Why you should listen
Nina Fedoroff serves as science adviser to several organizations, including OFW Law and the Global Knowledge Initiative (GKI) in Washington, DC and the Santa Fe Institute in Santa Fe, NM. With former Secretary of Agriculture Jack Block, she recently published a New York Times editorial titled "Mosquito vs. Mosquito in the Battle Over the Zika Virus."
Fedoroff was trained as a molecular biologist and geneticist at the Rockefeller University in New York City. The university awarded her an honorary doctorate in 2008 as one of its most distinguished alumni on the occasion of its 50th anniversary.
Fedoroff's early scientific accomplishments include analyzing a curious enzyme that replicates the RNA genome of a tiny RNA virus and sequencing of one the first genes ever to be sequenced. On the strength of this work, she was appointed a member of the scientific staff of the Carnegie Institution for Science’s Department of Embryology.
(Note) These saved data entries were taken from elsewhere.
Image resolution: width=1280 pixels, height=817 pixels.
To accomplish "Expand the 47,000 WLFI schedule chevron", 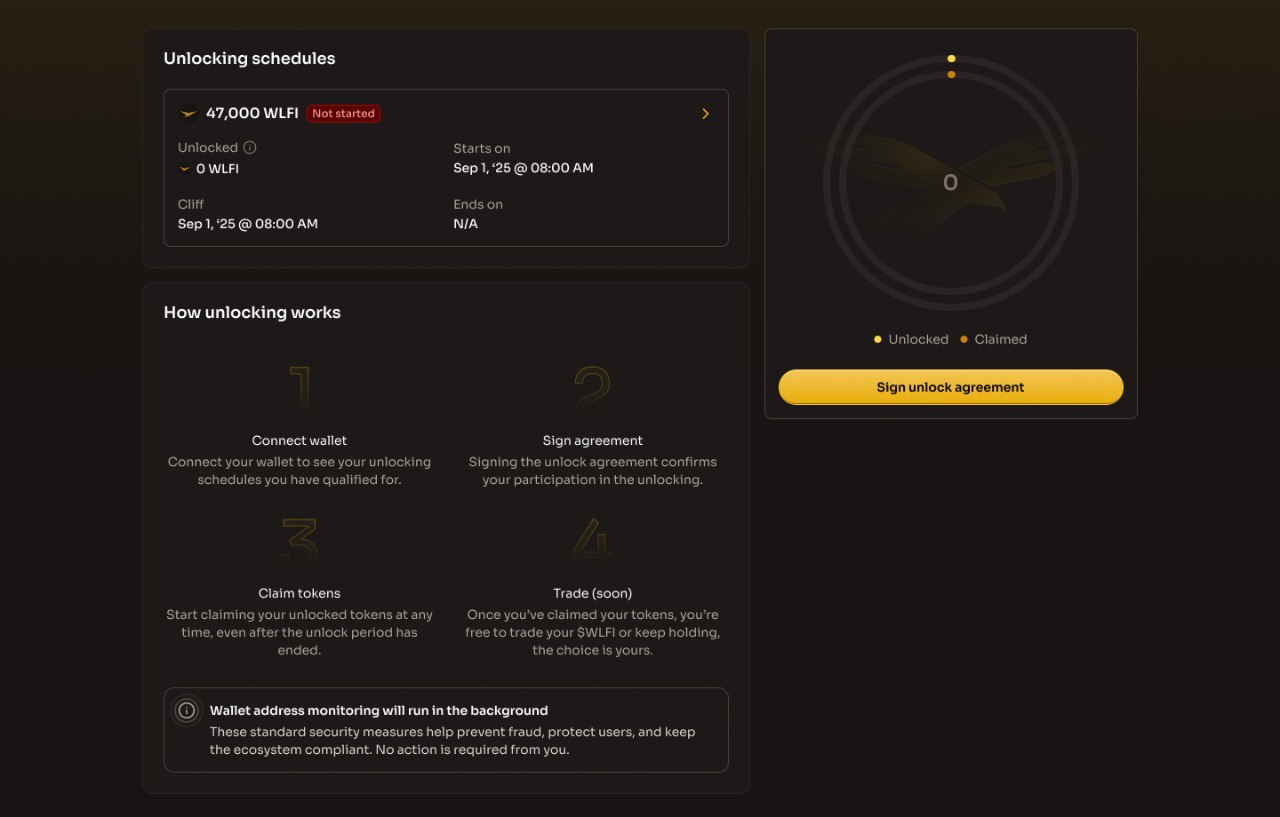I will click(x=705, y=114).
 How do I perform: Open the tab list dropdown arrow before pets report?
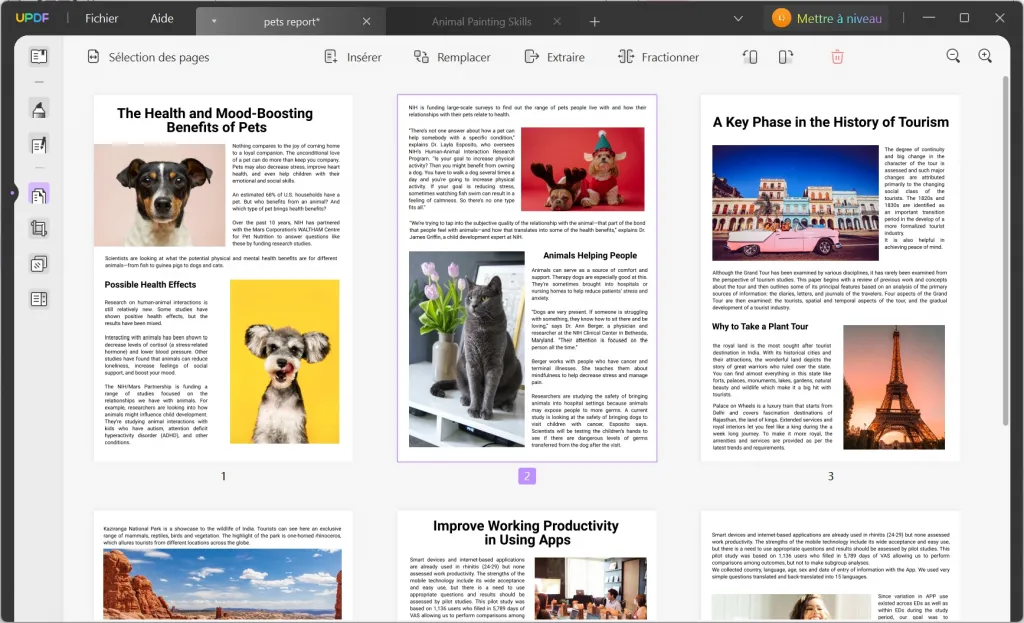[x=214, y=21]
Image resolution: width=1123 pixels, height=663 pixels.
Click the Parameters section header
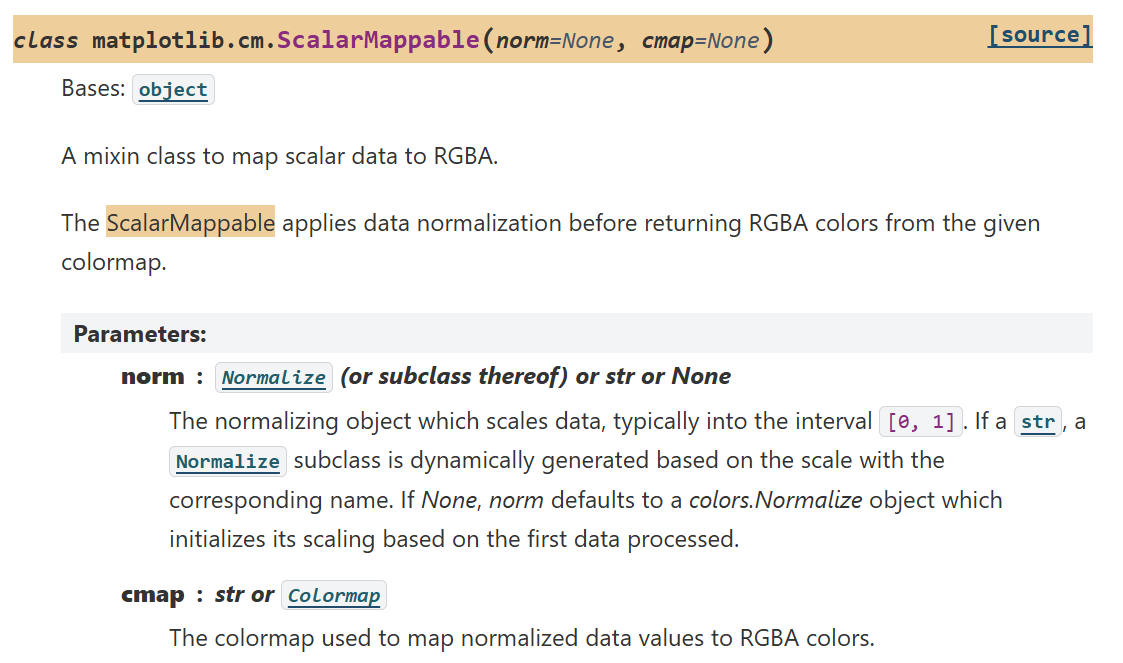[140, 334]
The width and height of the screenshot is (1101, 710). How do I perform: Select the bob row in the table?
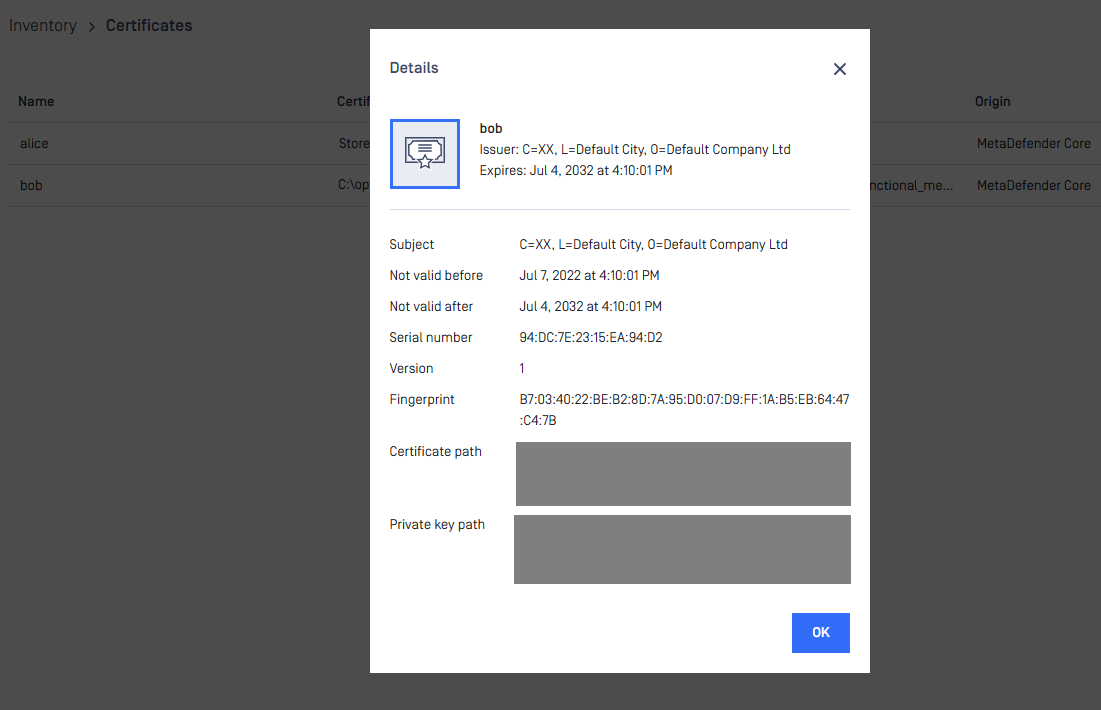pos(31,185)
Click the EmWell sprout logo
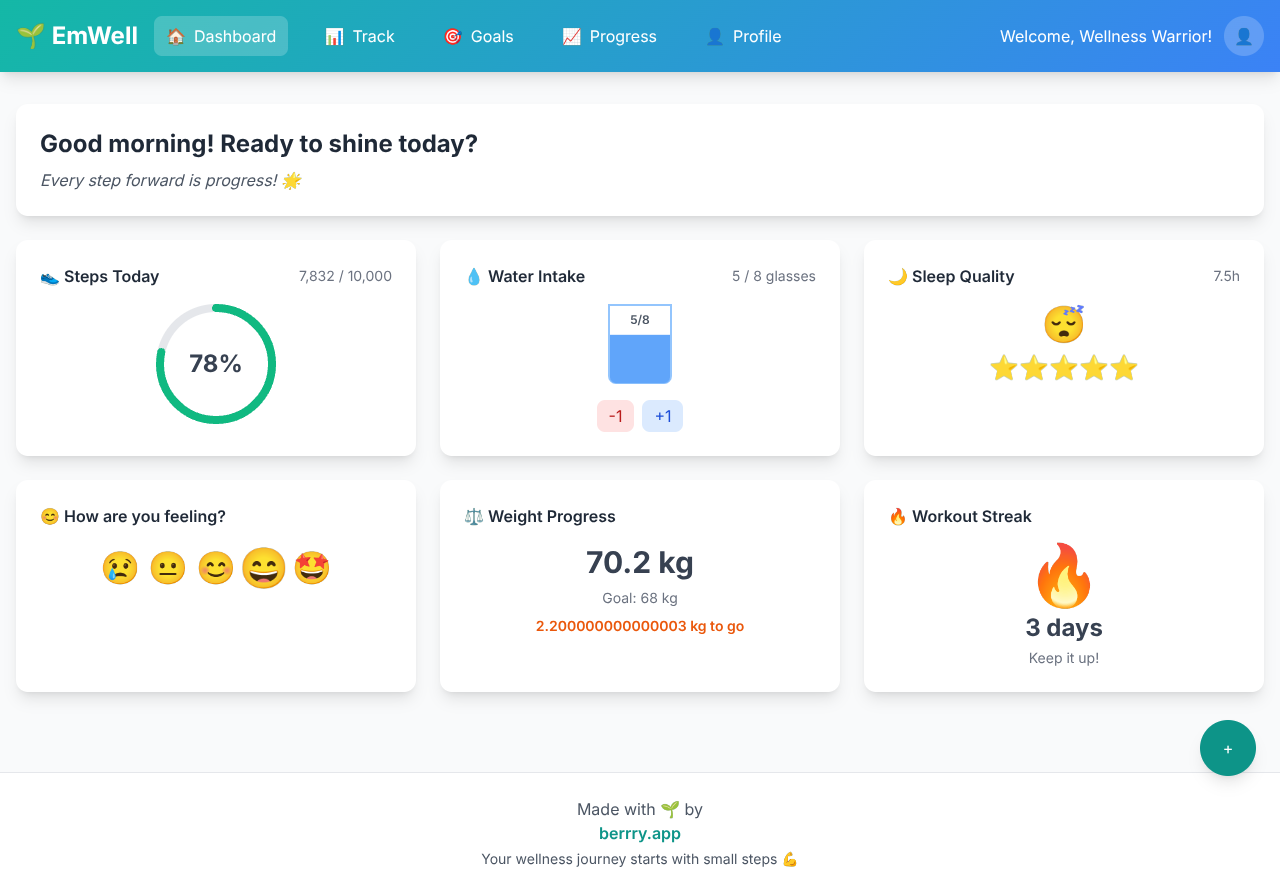Viewport: 1280px width, 893px height. click(31, 36)
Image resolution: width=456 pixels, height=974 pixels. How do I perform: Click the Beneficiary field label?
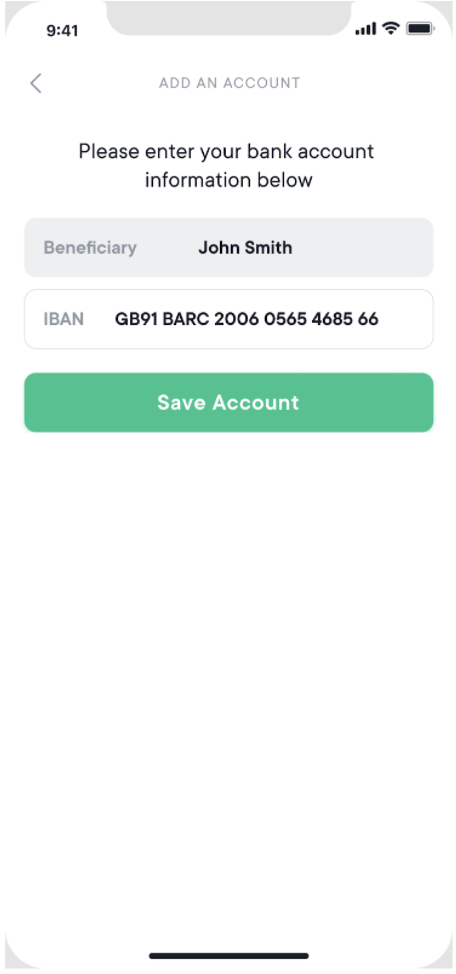pos(90,248)
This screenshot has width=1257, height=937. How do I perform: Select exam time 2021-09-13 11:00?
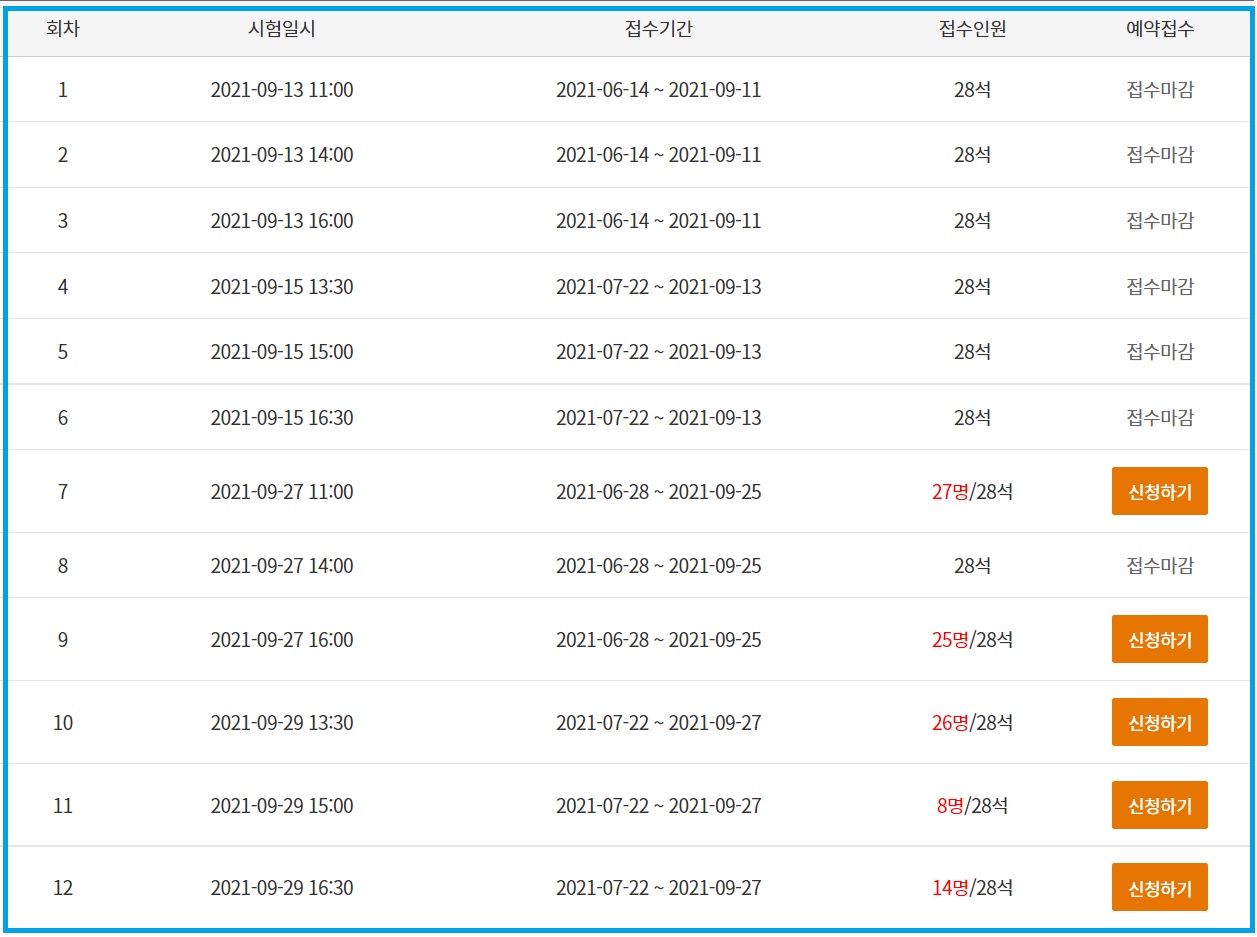pyautogui.click(x=282, y=90)

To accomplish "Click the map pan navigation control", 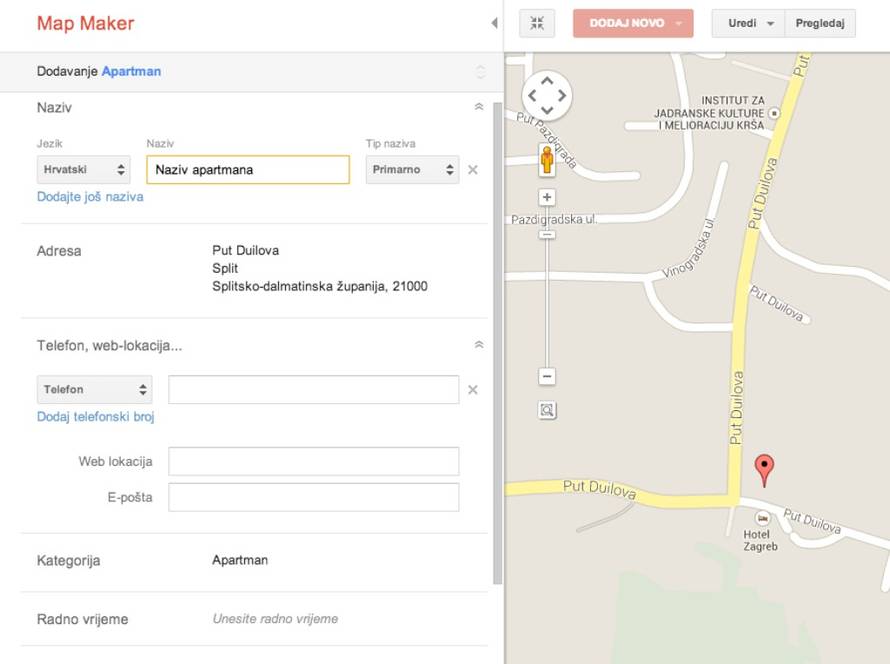I will 547,96.
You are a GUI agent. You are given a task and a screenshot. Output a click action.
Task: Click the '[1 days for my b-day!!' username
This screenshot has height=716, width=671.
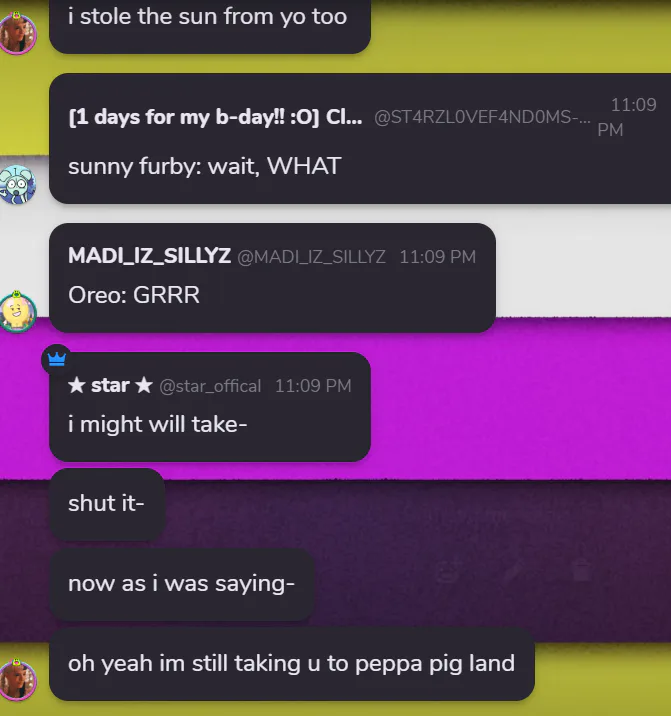click(215, 117)
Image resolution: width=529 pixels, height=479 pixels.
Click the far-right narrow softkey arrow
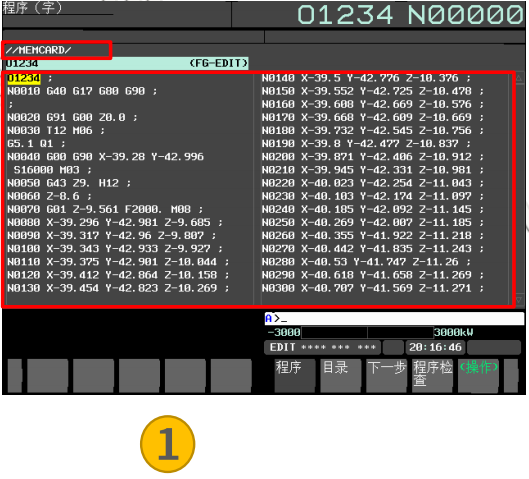click(511, 375)
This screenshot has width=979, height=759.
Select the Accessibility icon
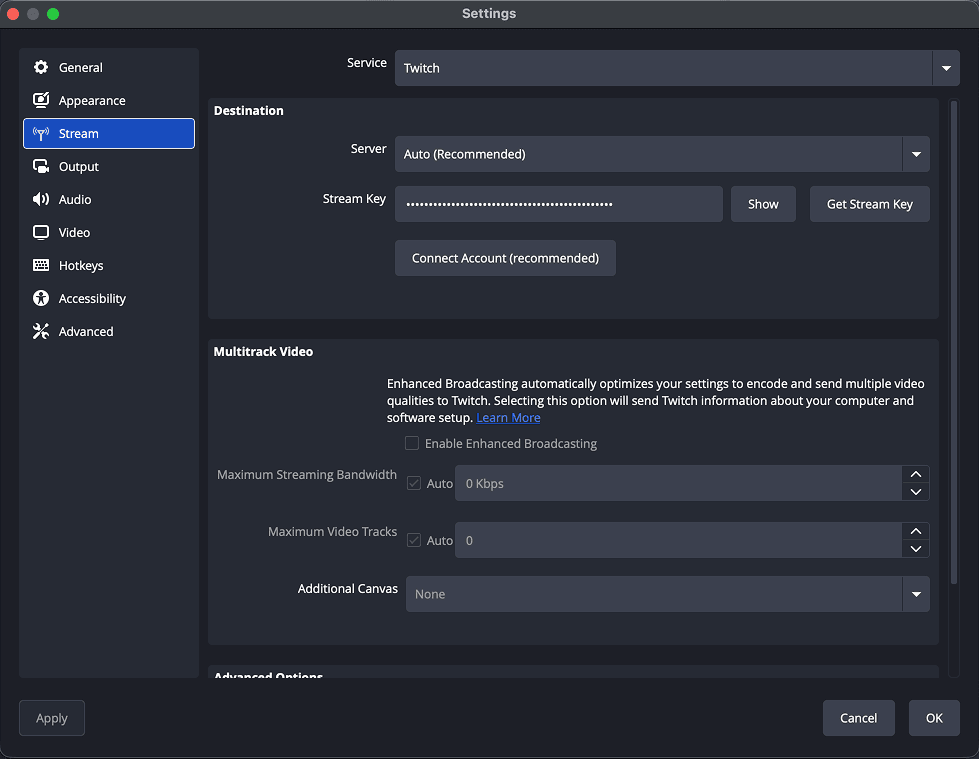click(x=41, y=299)
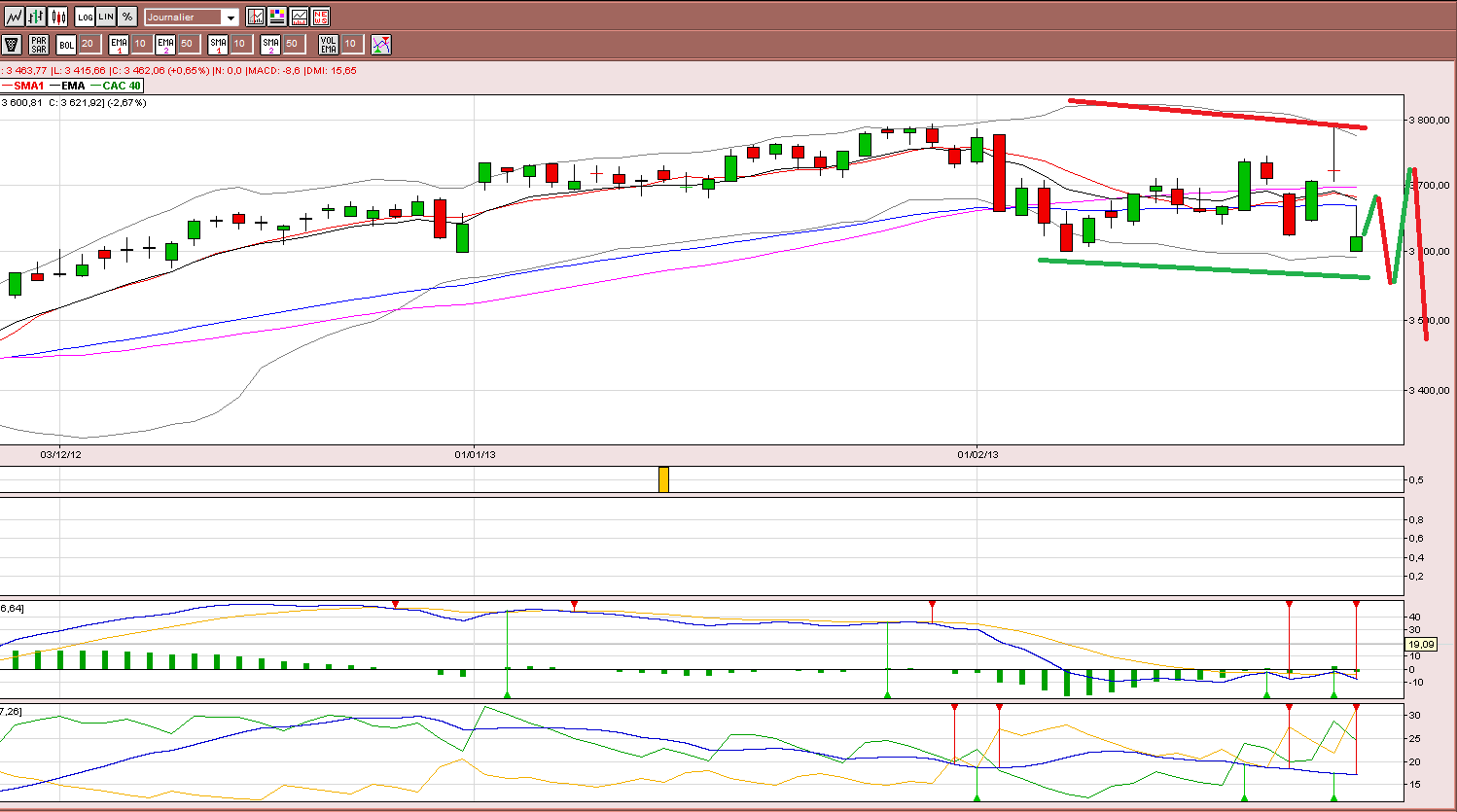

Her most important contributions began when she met the legendary biologist Barbara McClintock in 1978. She was intrigued by McClintock’s pioneering work on transposable elements, commonly known as "jumping genes," in corn plants.
McClintock's work was purely genetic, hence Fedoroff set out to study her jumping genes at the molecular level. That meant figuring out how to clone plant genes, none of which had yet been cloned. In fact, people had begun to wonder whether plant genes could be cloned at all. Solving the technical problems, Fedoroff and her students unraveled the molecular details of how these mobile DNA sequences move and how the plants exert epigenetic control of their movement. This work led to her election to the National Academy of Sciences in 1990. Her capstone book on transposable elements entitled Plant Transposons and Genome Dynamics in Evolution ,was published in 2013.
Fedoroff moved the Penn State University in 1995 as the Director of the Biotechnology Institute and Vern M. Willaman Chair in Life Sciences. Here she organized a multidisciplinary graduate and research program now known as the Huck Institute of the Life Sciences. Her laboratory research shifted to understanding how plants respond to stress and how they process small regulatory RNAs from larger precursors. She also began to dance Argentine tango. And she wrote a book with science writer Nancy Marie Brown titled Mendel in the Kitchen: A Scientist’s View of Genetically Modified Foods.
The year 2007 was marked by two extraordinary events in Fedoroff's life. She was named a National Medal of Science laureate for 2006 and she was appointed as the Science and Technology Adviser to the Secretary of State by then-Secretary of State Condoleeza Rice. The science advisory position gave her an unexpected bully pulpit to talk about the importance of science in diplomacy, about which she was interviewed by Claudia Dreifus of the New York Times. It also gave her many opportunities to talk about genetic modification and GMOs all over the world. Realizing that development efforts would benefit from increased involvement of scientists, she organized the GKI, an NGO that builds collaborative networks around problems requiring scientific and technological input.
Completing her advisory work at the State Department in 2010, Fedoroff was recruited to the new King Abdullah University of Science and Technology (KAUST) as a Distinguished Professor of the Life Sciences. At KAUST, Fedoroff organized a Center for Desert Agriculture, seeking to address the difficulties facing agriculture in increasingly populous dryland areas.
Today Fedoroff continues write and lecture internationally, most recently keynoting the 2017 Mantua Food and Science Festival in Mantua, Italy. She continues to dance tango, traveling to Buenos Aires each of the past couple of years.